Violence between Israelis and Palestinians has reached new levels, and settlement seems less a possibility than ever. One path to peace might begin with an understanding of the current struggle not as a war between states but as a classic anti-colonial uprising. PNS Commentator Rami G. Khouri is a Palestinian-Jordanian syndicated political columnist, author, and television talk show host.

RAMALLAH -- Traveling regularly to Palestine and Israel in recent years, I have seen diplomatic and emotional tension between the two sides move to ever-higher levels. There is a total lack of trust, a sense that people on both sides would rather fight than negotiate.

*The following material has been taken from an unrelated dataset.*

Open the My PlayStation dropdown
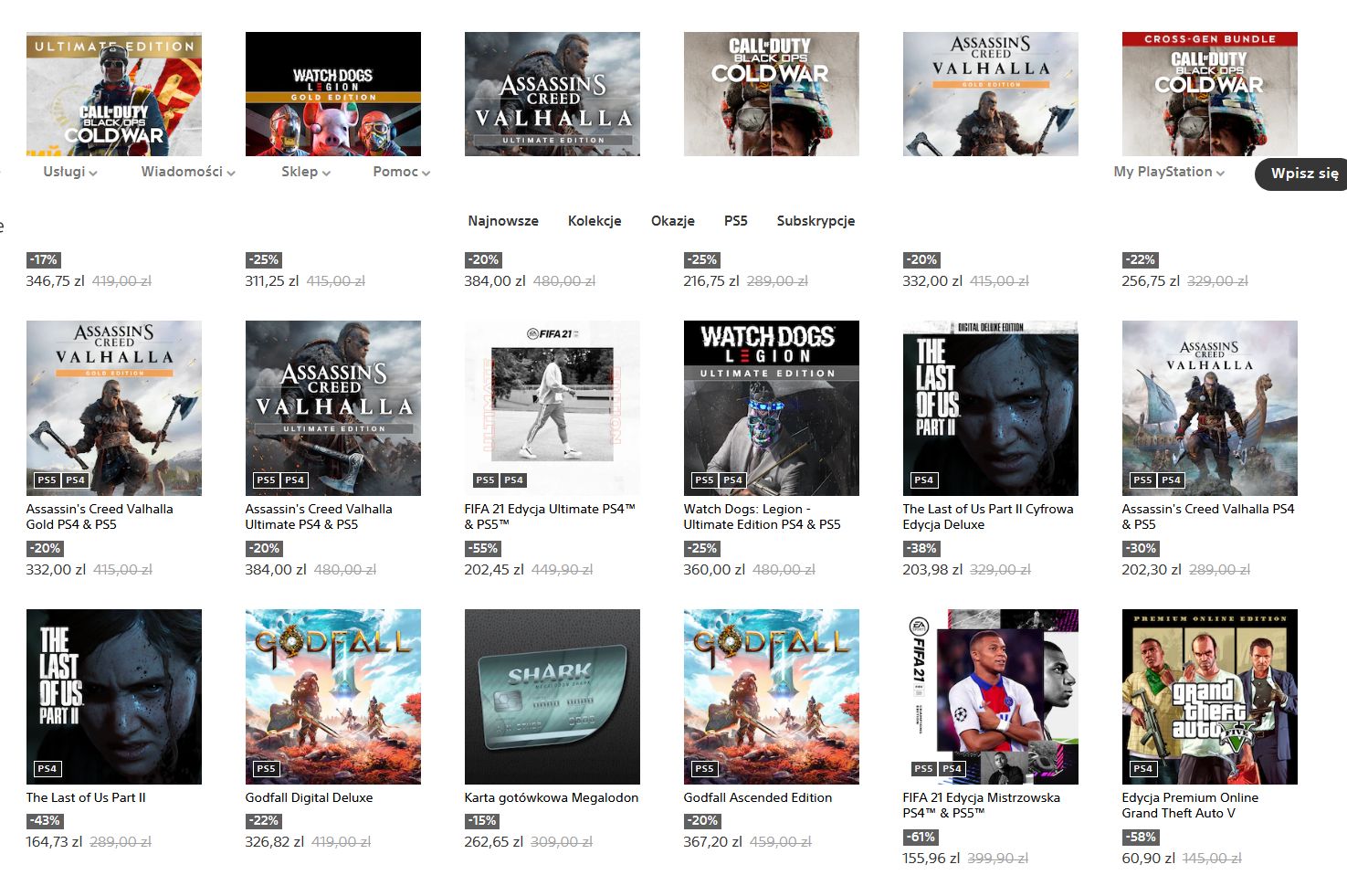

My impression, from speaking regularly with journalists, academics, and politically engaged people on both sides, is that they are behaving very much like antagonists in a classic colonial situation: one party (Israel) occupies the other's land and uses overwhelming military force to maintain its position, while the other side (the Palestinians) turns to anti-colonial armed resistance to free itself.

The political debates we watch every night on television are not relevant, because their focus on who's right and who's wrong in using violence excludes the central fact of what is happening in Palestine and Israel.

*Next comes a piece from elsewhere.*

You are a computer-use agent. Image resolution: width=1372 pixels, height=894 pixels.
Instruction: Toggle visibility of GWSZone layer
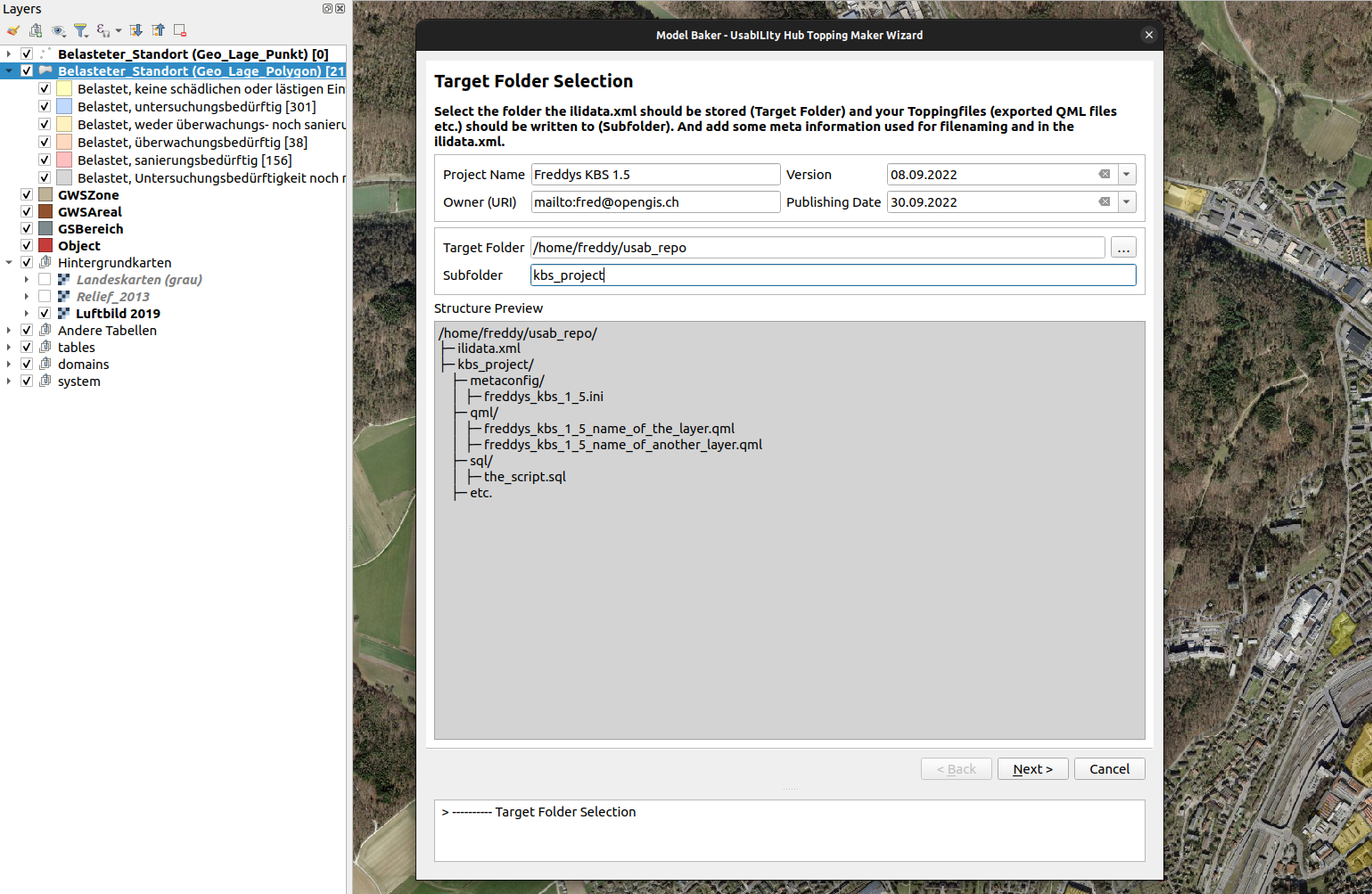(27, 195)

No logical, political, or moral justification is possible for the violence perpetrated by both sides, including killing infants and children, sowing terror in the hearts of entire communities, bombing civilians, applying oppressive collective punishments, and other dreadful deeds.

The one context in which these deeds are both logical and inevitable is the context of colonialism and anti-colonialism.

Over the past eight years (since the Oslo process started), the Arab-Israeli conflict has been transformed from a conventional dispute between sovereign states into a Palestinian struggle for liberation from occupation by Israel. The conflict has been reduced to its essential core -- Zionists and Palestinian-Arab nationalists contesting ownership of the land between the Jordan River and the Mediterranean coast.

Neighboring states, as well as the United States and everyone else, seems so irrelevant to the core battle.

Both sides act as if engaged in a classical colonial conflict. Israel uses massive military overkill to pacify a besieged Palestinian population whose lands it continues to confiscate and settle. The Palestinians respond by attacking Israeli military and civilian targets, and by refusing to negotiate a cease-fire unless the symbols and realities of Israeli colonial domination come to a speedy and total end.

The intense violence, the sheer brutality of the manner of killing signaled to us months ago that this was one of the modern world's last colonial occupations and anti-colonial liberation struggles. Like most such struggles, it is likely to be a protracted battle.

Also, like most anti-colonial struggles, this will have to end with a full withdrawal by the colonial occupying power. The sooner we all adjust to this, the sooner we are likely to find a way to resolve this conflict in a manner fair to both sides.

Is the conflict still resolvable peacefully? My impression is that it is. I am convinced that majorities of Palestinians and Israelis will accept living side-by-side in two separate sovereign states. But achieving a negotiated peace accord will be harder and will take much longer, in view of the reality we are now living through.